● **Your objective**
The material below contains a line with "This screenshot has height=816, width=1280." and a line with "Task: Open the devices icon in sidebar". Copy exactly those two lines and all lines between them.

● **Material for the task**
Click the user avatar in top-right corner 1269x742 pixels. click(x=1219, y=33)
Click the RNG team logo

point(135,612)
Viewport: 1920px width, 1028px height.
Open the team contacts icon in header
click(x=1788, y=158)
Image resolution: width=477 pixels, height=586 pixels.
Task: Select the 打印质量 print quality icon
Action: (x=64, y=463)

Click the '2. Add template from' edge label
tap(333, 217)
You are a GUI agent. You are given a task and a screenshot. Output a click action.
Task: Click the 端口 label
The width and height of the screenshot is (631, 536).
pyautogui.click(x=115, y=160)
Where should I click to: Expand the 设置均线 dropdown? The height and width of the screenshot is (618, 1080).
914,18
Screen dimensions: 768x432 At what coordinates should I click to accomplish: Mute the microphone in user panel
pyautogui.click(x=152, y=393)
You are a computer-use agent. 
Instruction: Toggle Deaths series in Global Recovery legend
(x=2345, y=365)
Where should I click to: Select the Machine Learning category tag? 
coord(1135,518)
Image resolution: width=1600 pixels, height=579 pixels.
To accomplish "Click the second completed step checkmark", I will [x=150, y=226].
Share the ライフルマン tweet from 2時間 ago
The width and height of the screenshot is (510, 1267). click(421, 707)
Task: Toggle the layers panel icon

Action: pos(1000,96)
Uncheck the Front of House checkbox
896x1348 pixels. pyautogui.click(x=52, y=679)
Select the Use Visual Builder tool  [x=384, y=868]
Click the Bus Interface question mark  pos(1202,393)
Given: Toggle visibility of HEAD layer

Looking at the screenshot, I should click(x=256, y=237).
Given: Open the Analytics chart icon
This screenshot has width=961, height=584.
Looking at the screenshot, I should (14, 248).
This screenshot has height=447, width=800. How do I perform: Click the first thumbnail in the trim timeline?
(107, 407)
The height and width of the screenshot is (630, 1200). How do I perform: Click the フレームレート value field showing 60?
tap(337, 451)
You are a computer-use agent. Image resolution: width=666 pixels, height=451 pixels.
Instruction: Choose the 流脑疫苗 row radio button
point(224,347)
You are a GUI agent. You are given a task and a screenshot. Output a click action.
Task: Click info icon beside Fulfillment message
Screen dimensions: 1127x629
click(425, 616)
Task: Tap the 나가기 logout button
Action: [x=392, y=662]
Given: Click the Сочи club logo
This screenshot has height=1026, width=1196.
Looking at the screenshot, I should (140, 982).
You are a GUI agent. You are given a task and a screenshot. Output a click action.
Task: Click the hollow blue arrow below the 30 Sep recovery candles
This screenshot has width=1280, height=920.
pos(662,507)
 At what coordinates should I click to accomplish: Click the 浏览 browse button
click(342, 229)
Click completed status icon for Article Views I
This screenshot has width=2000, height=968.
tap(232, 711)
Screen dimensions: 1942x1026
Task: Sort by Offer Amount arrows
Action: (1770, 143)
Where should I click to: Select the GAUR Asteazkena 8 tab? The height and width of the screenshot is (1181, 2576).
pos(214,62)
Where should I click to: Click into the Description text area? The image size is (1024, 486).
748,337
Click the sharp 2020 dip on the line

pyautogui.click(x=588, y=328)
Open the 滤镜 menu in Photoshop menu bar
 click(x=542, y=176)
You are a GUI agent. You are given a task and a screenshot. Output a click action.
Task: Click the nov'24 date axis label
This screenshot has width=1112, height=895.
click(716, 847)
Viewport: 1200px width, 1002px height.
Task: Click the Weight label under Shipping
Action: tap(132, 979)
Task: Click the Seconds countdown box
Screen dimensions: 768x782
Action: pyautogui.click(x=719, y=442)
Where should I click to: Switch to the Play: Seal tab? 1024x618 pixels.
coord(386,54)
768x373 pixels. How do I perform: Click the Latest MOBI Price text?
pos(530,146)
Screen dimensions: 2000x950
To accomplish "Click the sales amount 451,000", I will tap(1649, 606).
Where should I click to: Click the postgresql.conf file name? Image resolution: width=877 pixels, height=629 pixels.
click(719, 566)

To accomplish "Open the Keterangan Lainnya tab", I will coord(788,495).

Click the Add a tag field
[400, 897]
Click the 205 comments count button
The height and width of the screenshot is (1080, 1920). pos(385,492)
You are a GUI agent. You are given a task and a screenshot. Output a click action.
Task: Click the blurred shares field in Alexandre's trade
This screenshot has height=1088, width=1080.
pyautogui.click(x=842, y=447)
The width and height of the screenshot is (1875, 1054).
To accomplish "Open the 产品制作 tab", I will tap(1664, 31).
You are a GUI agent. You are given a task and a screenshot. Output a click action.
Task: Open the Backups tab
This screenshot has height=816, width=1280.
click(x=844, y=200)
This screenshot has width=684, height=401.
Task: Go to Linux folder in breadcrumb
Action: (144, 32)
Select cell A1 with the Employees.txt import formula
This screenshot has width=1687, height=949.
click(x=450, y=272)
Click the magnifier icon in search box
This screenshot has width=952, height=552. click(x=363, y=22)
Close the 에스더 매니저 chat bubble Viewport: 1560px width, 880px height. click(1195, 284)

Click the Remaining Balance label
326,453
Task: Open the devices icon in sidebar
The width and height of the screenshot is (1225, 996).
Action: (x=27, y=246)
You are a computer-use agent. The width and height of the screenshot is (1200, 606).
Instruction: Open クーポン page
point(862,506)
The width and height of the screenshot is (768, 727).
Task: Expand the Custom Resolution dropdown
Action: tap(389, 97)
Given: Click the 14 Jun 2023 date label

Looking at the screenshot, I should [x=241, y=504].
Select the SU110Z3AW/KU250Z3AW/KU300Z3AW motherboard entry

● **Answer**
This screenshot has height=816, width=1280.
click(x=844, y=200)
This screenshot has width=684, height=401.
Task: Go to Linux folder in breadcrumb
Action: (144, 32)
Select cell A1 with the Employees.txt import formula
This screenshot has width=1687, height=949.
click(x=450, y=272)
Click the magnifier icon in search box
This screenshot has width=952, height=552. click(x=363, y=22)
Close the 에스더 매니저 chat bubble Viewport: 1560px width, 880px height. click(1195, 284)

Click the Remaining Balance label
326,453
Task: Open the devices icon in sidebar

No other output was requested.